Брусков хотел отвечать, но не мог. Наступило молчанье. Слышно было, как Брусков дышит.
– Ну, слышал? Как его зовут…
– Маркиз Морельен… де ла…
– Ах ты… мерзавец! – вдруг крикнул князь и, поднявшись, с книгой в руке, двинулся к офицеру.
– Простите… – пролепетал Брусков, дрожа и зеленея.
– Его имя! Ну…
– Шмитгоф… – шепнул офицер через силу.
– Шмитгоф! – шепнул и князь. – Славно!..
И, не сдержав порыва, он взмахнул толстой книгой. Книга плашмя ударилась об голову Брускова, выскочила из руки и запрыгала по ковру, шумя листьями.
Брусков, сшибленный с ног машистым ударом, ударился головой об дверцу шкапчика. Забренчал фарфор, и несколько севрских фигурок{42} полетело на пол, разбиваясь вдребезги.
– Простите… Не губите… Виноват… Хотел лучше… Простите! – зарыдал Брусков.
И на коленях подполз к князю, хватаясь за его ноги. Наконец князь отошел, опустился на диван и, полулежа, крикнул глухо, сдавленным голосом:
– Рассказывай все!..
Брусков стоял по-прежнему на коленях и начал свое признанье… Он доехал до Рейна и изъездил вдоль и поперек Виртембергское, Баденское и Баварское королевства и много других герцогств и княжеств… И наконец нашел графа, а не маркиза де Морельена де ла Тур д'Овера. Граф жил на вилле около Карлсруэ… с женой и двумя детьми. На расспросы Брускова – играет ли он на скрипке и так замечательно, как говорят о нем газеты, он смеясь отозвался, что все это газетное вранье, что он играет на этом инструменте так же, как и всякий другой обыкновенный музыкант из любого городского оркестра… Брускова он просил, объяснив цель своего посещения, удалиться.

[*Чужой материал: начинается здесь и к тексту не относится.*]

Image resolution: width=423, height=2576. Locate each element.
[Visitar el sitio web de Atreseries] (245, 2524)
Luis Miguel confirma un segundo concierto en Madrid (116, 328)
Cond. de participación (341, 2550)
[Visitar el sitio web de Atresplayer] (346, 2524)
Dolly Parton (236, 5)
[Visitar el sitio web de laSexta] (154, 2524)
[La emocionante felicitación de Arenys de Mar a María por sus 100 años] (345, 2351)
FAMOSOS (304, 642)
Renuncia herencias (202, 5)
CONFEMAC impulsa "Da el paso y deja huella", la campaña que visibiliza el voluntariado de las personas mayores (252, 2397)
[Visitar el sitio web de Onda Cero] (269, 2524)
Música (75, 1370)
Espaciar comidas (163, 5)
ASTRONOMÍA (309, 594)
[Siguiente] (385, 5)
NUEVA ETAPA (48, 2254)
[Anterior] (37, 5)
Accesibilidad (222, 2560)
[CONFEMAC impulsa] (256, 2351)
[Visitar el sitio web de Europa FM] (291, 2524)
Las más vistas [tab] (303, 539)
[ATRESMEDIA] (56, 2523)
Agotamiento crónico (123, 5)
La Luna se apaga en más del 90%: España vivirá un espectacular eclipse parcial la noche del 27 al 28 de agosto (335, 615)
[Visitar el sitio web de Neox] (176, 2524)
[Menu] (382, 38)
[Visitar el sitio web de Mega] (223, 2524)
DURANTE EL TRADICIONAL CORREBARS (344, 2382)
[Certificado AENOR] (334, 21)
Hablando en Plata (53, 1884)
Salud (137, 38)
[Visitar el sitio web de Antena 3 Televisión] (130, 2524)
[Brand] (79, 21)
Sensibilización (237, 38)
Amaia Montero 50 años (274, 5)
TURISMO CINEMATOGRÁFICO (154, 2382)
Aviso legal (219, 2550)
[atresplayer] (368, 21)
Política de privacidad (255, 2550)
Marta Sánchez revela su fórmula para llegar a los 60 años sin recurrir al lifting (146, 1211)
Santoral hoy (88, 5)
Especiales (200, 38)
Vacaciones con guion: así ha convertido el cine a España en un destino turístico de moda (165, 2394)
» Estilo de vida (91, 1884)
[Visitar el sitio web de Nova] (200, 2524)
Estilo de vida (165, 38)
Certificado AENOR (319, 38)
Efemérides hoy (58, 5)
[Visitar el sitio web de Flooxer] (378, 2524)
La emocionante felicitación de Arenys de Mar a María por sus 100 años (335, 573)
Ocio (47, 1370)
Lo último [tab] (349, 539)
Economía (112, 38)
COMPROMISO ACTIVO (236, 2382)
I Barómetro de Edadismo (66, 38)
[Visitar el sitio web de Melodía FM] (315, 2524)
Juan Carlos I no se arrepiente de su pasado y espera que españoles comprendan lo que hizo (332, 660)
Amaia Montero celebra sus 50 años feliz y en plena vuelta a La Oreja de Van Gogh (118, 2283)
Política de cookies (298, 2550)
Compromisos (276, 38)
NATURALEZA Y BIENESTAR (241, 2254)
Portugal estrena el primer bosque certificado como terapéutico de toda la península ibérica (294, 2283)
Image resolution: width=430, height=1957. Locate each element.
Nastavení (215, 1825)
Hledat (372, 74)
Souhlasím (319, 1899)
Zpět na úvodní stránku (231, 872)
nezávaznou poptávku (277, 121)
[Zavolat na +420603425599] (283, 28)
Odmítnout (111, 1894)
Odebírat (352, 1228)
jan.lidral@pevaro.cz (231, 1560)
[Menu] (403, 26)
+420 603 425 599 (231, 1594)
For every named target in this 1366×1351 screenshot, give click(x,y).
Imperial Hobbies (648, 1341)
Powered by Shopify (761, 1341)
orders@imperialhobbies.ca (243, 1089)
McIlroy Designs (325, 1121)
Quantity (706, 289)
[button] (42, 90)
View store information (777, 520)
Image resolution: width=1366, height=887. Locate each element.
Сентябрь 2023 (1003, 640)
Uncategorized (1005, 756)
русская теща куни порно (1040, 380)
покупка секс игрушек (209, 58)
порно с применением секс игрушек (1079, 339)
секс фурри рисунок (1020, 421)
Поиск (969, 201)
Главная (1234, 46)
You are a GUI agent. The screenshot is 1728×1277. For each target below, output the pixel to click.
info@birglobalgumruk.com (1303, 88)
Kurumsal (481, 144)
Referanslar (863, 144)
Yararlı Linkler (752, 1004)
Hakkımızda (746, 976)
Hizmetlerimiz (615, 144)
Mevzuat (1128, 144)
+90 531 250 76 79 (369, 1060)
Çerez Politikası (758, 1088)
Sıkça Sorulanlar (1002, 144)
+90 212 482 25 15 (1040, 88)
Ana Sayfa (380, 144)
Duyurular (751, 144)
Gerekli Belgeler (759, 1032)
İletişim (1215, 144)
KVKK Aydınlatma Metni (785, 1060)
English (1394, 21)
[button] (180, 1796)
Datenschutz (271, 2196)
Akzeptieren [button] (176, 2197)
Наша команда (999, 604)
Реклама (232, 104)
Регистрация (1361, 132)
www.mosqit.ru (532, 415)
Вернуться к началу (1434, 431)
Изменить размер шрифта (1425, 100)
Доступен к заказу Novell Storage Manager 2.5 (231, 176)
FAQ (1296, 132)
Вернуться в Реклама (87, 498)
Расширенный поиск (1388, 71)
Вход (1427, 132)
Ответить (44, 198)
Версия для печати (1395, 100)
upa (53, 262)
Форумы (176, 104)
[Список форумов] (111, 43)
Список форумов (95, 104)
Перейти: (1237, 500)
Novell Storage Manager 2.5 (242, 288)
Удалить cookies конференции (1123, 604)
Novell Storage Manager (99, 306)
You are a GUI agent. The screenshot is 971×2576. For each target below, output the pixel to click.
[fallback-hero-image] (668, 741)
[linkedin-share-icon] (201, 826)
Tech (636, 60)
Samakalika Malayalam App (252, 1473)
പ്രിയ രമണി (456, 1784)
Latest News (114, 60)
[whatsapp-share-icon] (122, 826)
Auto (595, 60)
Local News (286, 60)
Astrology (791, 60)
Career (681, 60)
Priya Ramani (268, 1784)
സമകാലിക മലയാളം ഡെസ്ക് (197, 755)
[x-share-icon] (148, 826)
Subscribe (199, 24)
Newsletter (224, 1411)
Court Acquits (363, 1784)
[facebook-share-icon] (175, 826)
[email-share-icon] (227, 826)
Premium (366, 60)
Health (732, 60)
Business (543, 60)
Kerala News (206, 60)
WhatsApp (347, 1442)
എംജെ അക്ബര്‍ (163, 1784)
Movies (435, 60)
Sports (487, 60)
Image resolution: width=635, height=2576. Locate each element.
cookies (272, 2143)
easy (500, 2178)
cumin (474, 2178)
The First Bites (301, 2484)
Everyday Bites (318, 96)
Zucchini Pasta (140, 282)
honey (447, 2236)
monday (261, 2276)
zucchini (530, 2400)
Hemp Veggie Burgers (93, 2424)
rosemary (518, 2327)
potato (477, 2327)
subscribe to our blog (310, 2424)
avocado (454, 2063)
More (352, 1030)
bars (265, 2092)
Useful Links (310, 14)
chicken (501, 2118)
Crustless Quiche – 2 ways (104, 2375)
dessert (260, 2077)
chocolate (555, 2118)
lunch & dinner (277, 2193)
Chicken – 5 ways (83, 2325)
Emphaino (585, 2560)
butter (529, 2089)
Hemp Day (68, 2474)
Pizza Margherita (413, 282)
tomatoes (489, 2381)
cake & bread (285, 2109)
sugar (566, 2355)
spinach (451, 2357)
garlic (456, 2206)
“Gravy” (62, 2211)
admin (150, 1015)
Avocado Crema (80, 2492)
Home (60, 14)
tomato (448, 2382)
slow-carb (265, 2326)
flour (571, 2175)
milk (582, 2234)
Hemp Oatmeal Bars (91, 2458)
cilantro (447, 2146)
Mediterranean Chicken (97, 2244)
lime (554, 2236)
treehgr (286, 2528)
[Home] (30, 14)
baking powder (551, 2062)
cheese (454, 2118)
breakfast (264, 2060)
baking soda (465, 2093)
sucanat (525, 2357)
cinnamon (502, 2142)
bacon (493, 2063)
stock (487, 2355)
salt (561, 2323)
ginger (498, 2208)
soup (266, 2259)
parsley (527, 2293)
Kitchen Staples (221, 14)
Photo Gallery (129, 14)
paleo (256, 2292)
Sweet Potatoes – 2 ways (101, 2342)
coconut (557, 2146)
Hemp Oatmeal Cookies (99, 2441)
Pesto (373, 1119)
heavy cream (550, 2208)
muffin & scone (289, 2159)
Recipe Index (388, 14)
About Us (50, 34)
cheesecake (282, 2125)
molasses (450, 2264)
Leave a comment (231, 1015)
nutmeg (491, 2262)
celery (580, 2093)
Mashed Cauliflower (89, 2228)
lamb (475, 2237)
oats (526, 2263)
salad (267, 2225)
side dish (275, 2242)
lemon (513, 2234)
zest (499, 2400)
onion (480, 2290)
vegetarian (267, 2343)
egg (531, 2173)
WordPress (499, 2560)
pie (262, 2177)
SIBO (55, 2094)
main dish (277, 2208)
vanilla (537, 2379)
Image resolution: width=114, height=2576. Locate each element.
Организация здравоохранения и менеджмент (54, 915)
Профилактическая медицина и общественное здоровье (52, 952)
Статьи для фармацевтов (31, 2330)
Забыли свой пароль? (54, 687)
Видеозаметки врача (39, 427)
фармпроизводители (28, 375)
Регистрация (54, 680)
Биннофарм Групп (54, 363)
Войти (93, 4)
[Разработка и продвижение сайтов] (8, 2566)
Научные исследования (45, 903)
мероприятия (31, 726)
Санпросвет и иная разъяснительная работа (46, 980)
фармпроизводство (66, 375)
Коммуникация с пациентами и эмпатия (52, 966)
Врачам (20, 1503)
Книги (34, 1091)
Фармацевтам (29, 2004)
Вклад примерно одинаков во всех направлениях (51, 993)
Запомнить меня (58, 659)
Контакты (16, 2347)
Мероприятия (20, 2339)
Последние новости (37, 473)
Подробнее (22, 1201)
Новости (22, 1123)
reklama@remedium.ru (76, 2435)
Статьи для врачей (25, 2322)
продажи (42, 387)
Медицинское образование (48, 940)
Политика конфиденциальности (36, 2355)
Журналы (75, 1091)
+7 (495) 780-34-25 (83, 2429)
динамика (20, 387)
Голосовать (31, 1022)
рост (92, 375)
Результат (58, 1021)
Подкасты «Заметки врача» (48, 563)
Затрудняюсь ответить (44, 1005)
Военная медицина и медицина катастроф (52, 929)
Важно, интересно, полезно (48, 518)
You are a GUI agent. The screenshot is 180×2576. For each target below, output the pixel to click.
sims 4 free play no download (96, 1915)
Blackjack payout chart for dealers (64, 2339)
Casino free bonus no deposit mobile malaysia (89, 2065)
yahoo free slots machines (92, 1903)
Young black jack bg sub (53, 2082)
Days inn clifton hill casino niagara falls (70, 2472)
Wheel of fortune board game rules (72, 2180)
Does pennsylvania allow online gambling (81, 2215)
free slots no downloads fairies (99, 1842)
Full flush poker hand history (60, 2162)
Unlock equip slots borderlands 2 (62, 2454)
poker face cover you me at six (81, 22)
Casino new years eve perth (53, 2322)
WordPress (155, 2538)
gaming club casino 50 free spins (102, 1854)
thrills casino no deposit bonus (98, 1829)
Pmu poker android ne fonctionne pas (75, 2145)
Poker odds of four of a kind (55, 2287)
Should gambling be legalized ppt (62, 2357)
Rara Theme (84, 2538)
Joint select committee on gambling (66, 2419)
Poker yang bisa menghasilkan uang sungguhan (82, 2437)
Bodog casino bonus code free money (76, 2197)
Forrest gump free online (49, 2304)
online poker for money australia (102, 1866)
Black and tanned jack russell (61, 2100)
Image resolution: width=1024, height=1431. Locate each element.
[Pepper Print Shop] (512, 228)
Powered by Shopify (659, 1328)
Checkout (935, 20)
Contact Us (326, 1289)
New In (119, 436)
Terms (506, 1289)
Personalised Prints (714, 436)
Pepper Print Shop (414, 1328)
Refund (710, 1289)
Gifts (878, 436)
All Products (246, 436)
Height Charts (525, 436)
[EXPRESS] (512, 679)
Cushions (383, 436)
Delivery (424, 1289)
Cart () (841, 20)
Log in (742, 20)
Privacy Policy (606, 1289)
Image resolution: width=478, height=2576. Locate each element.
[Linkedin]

Брусков заявил ему о предложении светлейшего князя Потемкина, Оказалось, что французский граф смутно даже припомнил себе фамилию князя. А относительно предложения князя ехать в Россию показать свой талант отвечал изумлением и гневом…
– Ну, продолжай… Да встань… Ты не за обедней, – сказал Потемкин.
Брусков поднялся на ноги и продолжал свой рассказ несколько смелее…
Он долго и много уговаривал графа ехать в Россию, обещая горы золотые. Граф наконец позвал двух дюжих лакеев и кротко сказал им, мотнув головой на офицера: Flanquez-moi ca la porte…[30] Его вежливо вывели из дома и проводили до подъезда.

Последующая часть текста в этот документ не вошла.